In testimony, Cuen said that Brooks also offered him $10,000 to pass a polygraph test
Cuen was an alleged eyewitness to a conversation between Brooks and Jensen when he was told not to write a safety report.
Thorpe said Brooks offered no meaningful explanation as to what he intended to prove by the lie detector test offer, “and his attempt to explain it as something unrelated to Cuen’s deposition is deceptive and disingenuous.”
Brooks’ disrespect was worst arbitrator witnessed in 30 years
Thorpe and Johnson were frequently concerned about Brooks’ civility during the proceedings. During a telephone conference, Thorpe said, “You have to let me finish talking Mr. Brooks. You have to stop this.” Brooks replied with, “That’s exactly what I mean. I don’t want to put up with this shit,” and then disconnected from the call.
On another hearing call, Brooks told Johnson: “I don’t know how you sleep at night. If you have family, God help them if you act that way towards them. You have total disregard for human life. Total disregard.****You just an evil man, Dan. You an evil man. You an evil person.”
Brooks called Johnson an a**h*** and a piece of s*** and said that Johnson reinforced his “determination to make you and Bechtel pay for what you have done to me.”
Prejudice, collusion, and bigotry accusations
He also made accusations of collusion between Johnson and Thorpe and racial bias, prejudice and bigotry.
In an email from Brooks to a JAMS manager responding to her email informing him that JAMs had rejected his request to disqualify Thorpe, he said, “the only surprise is that you took so long, I expected you WHITE people to stick together and you did.”
Thorpe wrote, “Mr. Brooks’ conduct is unlike any I have ever witnessed in 30 years’ practice as a litigation lawyer and as an arbitrator and mediator. In those roles I estimate I have been involved in 2,000 or more cases, with more than 10,000 parties and counsel as participants. Thankfully, I have never before witnessed conduct so fundamentally disrespectful of our legal system.”

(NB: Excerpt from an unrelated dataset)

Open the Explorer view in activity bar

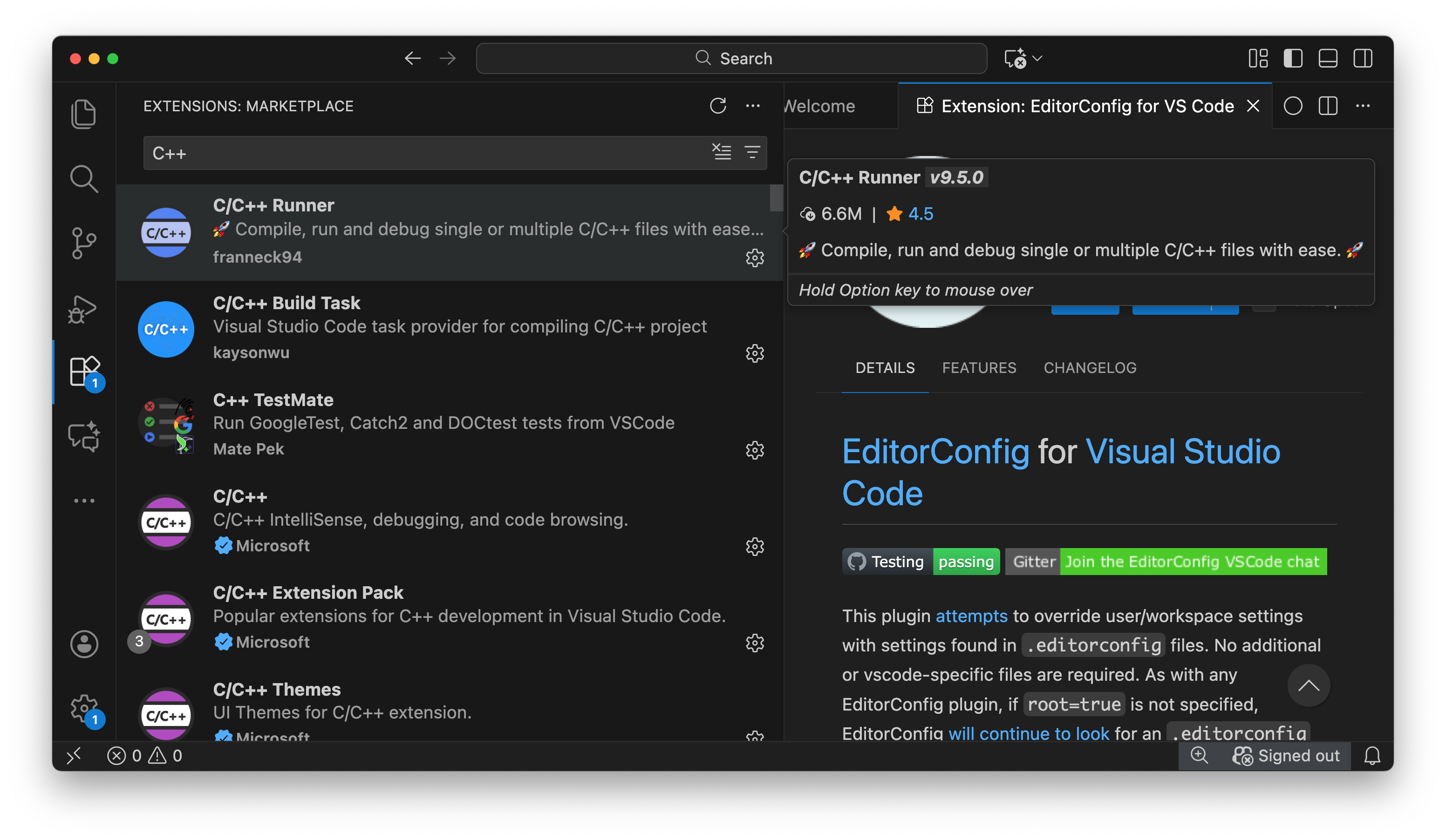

Arbitration demand is dismissed; Bechtel’s $142,615 attorney’s fees shaved
Thorpe dismissed Brooks’ arbitration case as to all parties and claims on Oct. 28, 2009, but it took two years for his attorney’s fees judgment to be confirmed by a California court.
Bechtel sought $142,615 in attorney’s fees and expenses from Brooks which Thorpe approved as appropriate, but reduced the actual award to $35,000 based upon Brooks’ purported financial status. He later reduced it to $20,000, stating that the “purpose of this monetary sanction is to punish and deter, and not to subject Mr. Brooks to financial ruin.”
In 2009, Bechtel said that Brooks owned a home in Orlando appraised at $530,000 with an undetermined amount of debt. He still owns the property and it is currently appraised at $790,000.
Because Riley Bechtel is a resident of San Francisco County, Calif., on Aug. 1., 2011 Brooks filed a last-ditch petition to vacate the award and conduct a new trial. On April 18, 2011, a hearing was held in Superior Court and it was denied.
On Sept. 29, 2011, Brooks was served with the judgment.
However, it is not known if he paid the $20,000 to Bechtel. Johnson informed Wireless Estimator that Bechtel would not comment on the matter. Also, Mobilitie did not reply to a request for information regarding Brooks’ most recent lawsuit.
In response to Brooks’ complaint, Mobilitie said that he is seeking punitive damages, but “such damages are unavailable under applicable law and/or are barred based on Defendant’s good faith efforts to comply with the law.”
Mobilitie also said that “even if any decision concerning Plaintiff was based, in part, on discriminatory and/or retaliatory grounds (which none was), Defendant would have reached the same decision absent any alleged improper motive.”
Although Brooks is representing himself, he is asking the court to grant him attorney’s fees and expenses if he is successful in his lawsuit.